Lean processes in Student Life

What is the lean process?

In their book Lean Thinking, James P. Womack and Daniel T. Jones defined Lean as a systematic approach to identifying and eliminating waste. Launching Lean, in our case, involves value-stream mapping the current state, rapid process improvement, future visioning, and customer involvement. Lean engages staff to identify and solve problems, and provides support systems that ensure success. Womack and Jones identified five key lean principles:

  1. The customer defines value
  2. Organize the work to deliver value
  3. Focus on flow of work
  4. Produce at the rate of customer demand
  5. Improve continuously

Student Life and the lean process

What has Student Life as a division done in the last few years that points to “lean thinking”?

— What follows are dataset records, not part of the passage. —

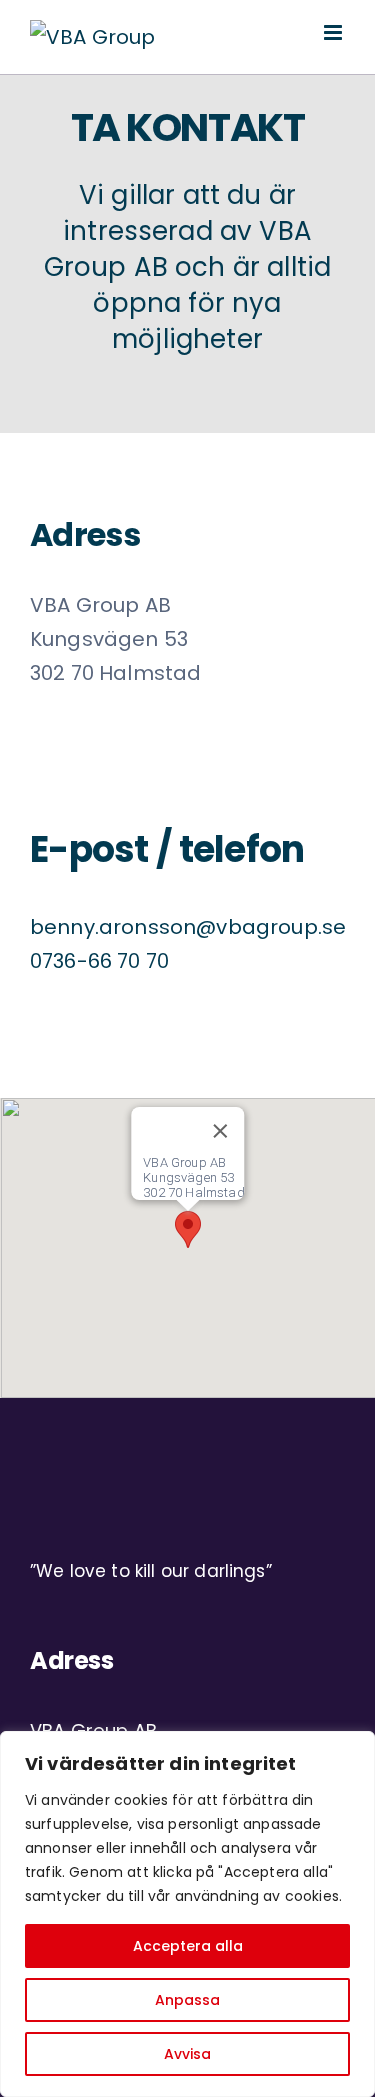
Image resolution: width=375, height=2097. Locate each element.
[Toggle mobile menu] (334, 32)
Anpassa (187, 2000)
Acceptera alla (188, 1946)
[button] (188, 1229)
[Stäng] (220, 1131)
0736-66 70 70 (99, 961)
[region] (187, 1914)
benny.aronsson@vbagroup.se (188, 927)
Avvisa (187, 2054)
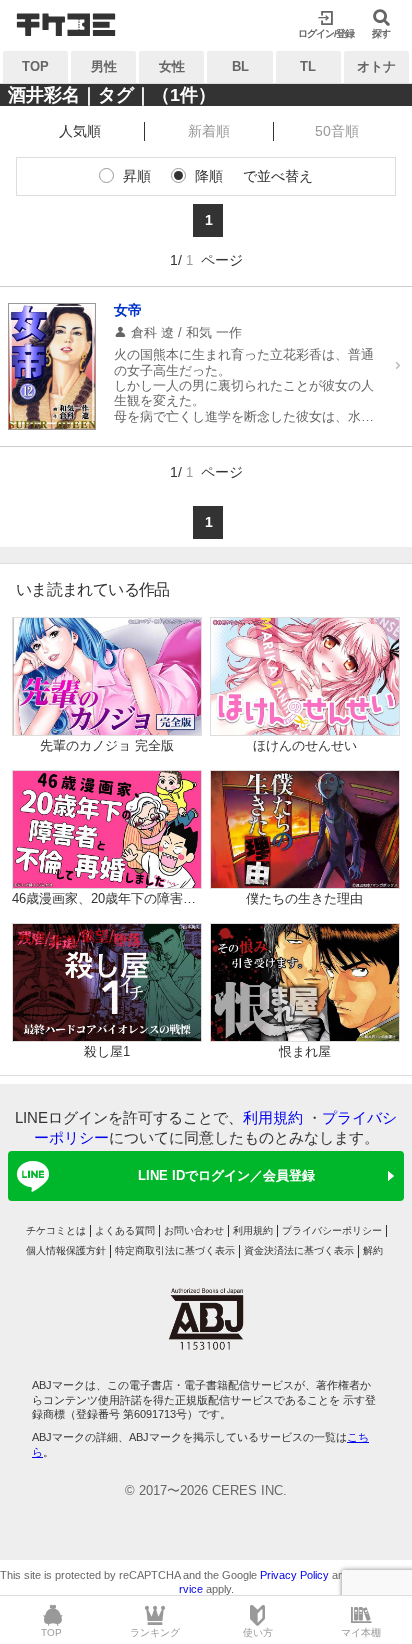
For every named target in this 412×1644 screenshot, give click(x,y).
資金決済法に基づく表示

The 2010 efficiency document is dated but points to activity each unit has been involved in over the last few years to improve management of people and processes, as well as delivering more efficient and effective services to campus customers.

In the document we see the principles of LEAN in action, which includes everything from streamlining day-to-day work activities and processes, engaging staff and encouraging them to identify and solve problems, while encouraging people to continuously improve their work in a hands-on way.

The lean process is actively used within departments as well. For instance, over the past seven years, the Office of Admissions has reduced the cost to process and review freshman applications by nearly 50% (from $92/application in 2005 to $48/application in 2012). Over that same period, client (applicant, high school counselor, etc.) satisfaction with the application process, as well as University satisfaction with Admissions outcomes (profile, diversity, etc. of freshman class) has improved. They achieved these gains by simplifying application instructions, clarifying decision timelines, consolidating information required to what the applicants can provide in their applications, reducing the number of times applications are “touched,” monitoring/tracking process flows to identify bottlenecks, surveying applicants on satisfaction. Ideas for efficiencies came from listening to applicants, counselors, staff, and colleagues. No idea was too radical to consider or too small to implement.